Navigating data ontologies#
Tip
Open this tutorial in Google colab for interactive viewing.
# @title Install AlphaGenome
# @markdown Run this cell to install AlphaGenome.
from IPython.display import clear_output
! pip install alphagenome
clear_output()
Setup and imports#
from alphagenome.models import dna_client
from google.colab import data_table
import pandas as pd
from google.colab import userdata
data_table.enable_dataframe_formatter()
Interactively view output metadata#
First, we load the model.
dna_model = dna_client.create(userdata.get('ALPHA_GENOME_API_KEY'))

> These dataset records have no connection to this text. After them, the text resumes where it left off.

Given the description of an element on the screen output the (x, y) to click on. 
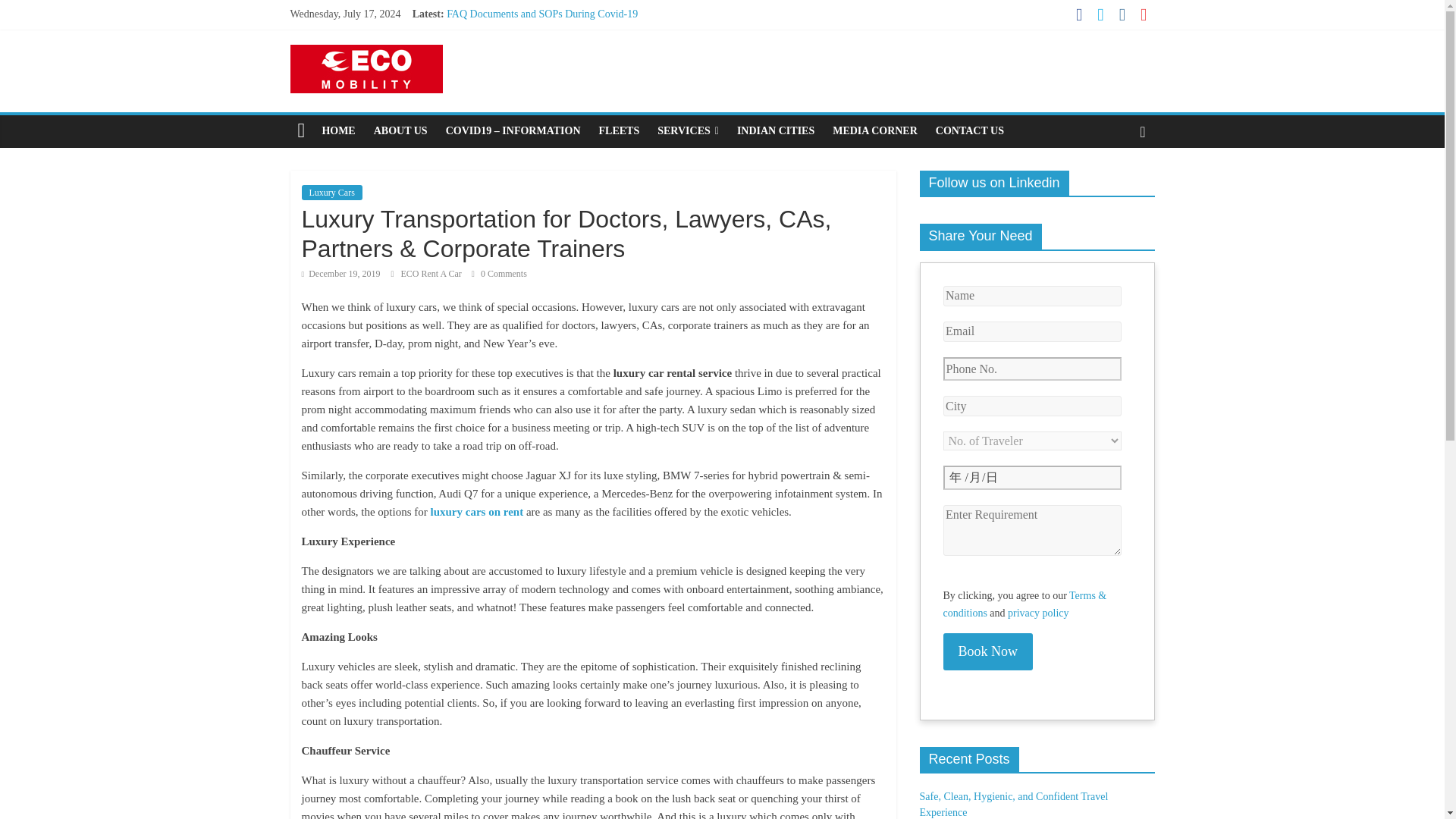
Eco Mobility redefines Car Rentals in the Post Covid World (573, 48)
ECO Rent A Car (431, 273)
Luxury Cars (331, 192)
FAQ Documents and SOPs During Covid-19 (541, 13)
Safe, Clean, Hygienic, and Confident Travel Experience (565, 30)
HOME (338, 131)
Blog Homepage (338, 131)
Safe, Clean, Hygienic, and Confident Travel Experience (565, 30)
FAQ Documents and SOPs During Covid-19 (541, 13)
Eco Rent A Car Blog (301, 131)
FLEETS (619, 131)
luxury cars on rent (475, 511)
View a random post (1142, 131)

output_metadata = dna_model.output_metadata(
dna_client.Organism.HOMO_SAPIENS
).concatenate()
Click Filter
on the upper right hand side of the interactive dataframe and type a cell or tissue name like “brain” into the Search by all fields box
to find the ontology_curie
term corresponding to a tissue and output type of interest:
output_metadata
name | strand | Assay title | ontology_curie | biosample_name | biosample_type | biosample_life_stage | data_source | endedness | genetically_modified | output_type | gtex_tissue | histone_mark | transcription_factor | |
---|---|---|---|---|---|---|---|---|---|---|---|---|---|---|
0 | CL:0000084 ATAC-seq | . | ATAC-seq | CL:0000084 | T-cell | primary_cell | adult | encode | paired | False | OutputType.ATAC | NaN | NaN | NaN |
1 | CL:0000100 ATAC-seq | . | ATAC-seq | CL:0000100 | motor neuron | in_vitro_differentiated_cells | adult | encode | paired | False | OutputType.ATAC | NaN | NaN | NaN |
2 | CL:0000236 ATAC-seq | . | ATAC-seq | CL:0000236 | B cell | primary_cell | adult | encode | paired | False | OutputType.ATAC | NaN | NaN | NaN |
3 | CL:0000623 ATAC-seq | . | ATAC-seq | CL:0000623 | natural killer cell | primary_cell | adult | encode | paired | False | OutputType.ATAC | NaN | NaN | NaN |
4 | CL:0000624 ATAC-seq | . | ATAC-seq | CL:0000624 | CD4-positive, alpha-beta T cell | primary_cell | adult | encode | paired | False | OutputType.ATAC | NaN | NaN | NaN |
... | ... | ... | ... | ... | ... | ... | ... | ... | ... | ... | ... | ... | ... | ... |
7 | ENCSR182QNJ | - | PRO-cap | EFO:0001099 | Caco-2 | cell_line | NaN | encode | NaN | False | OutputType.PROCAP | NaN | NaN | NaN |
8 | ENCSR740IPL | - | PRO-cap | EFO:0002067 | K562 | cell_line | NaN | encode | NaN | False | OutputType.PROCAP | NaN | NaN | NaN |
9 | ENCSR797DEF | - | PRO-cap | EFO:0002819 | Calu3 | cell_line | NaN | encode | NaN | False | OutputType.PROCAP | NaN | NaN | NaN |
10 | ENCSR801ECP | - | PRO-cap | CL:0002618 | endothelial cell of umbilical vein | primary_cell | NaN | encode | NaN | False | OutputType.PROCAP | NaN | NaN | NaN |
11 | ENCSR860TYZ | - | PRO-cap | EFO:0001200 | MCF 10A | cell_line | NaN | encode | NaN | False | OutputType.PROCAP | NaN | NaN | NaN |
5563 rows × 14 columns
How many tracks are there per output type?#
# Count human tracks
human_tracks = (
dna_model.output_metadata(dna_client.Organism.HOMO_SAPIENS)
.concatenate()
.groupby('output_type')
.size()
.rename('# Human tracks')
)
# Count mouse tracks
mouse_tracks = (
dna_model.output_metadata(dna_client.Organism.MUS_MUSCULUS)
.concatenate()
.groupby('output_type')
.size()
.rename('# Mouse tracks')
)
pd.concat([human_tracks, mouse_tracks], axis=1).astype(pd.Int64Dtype())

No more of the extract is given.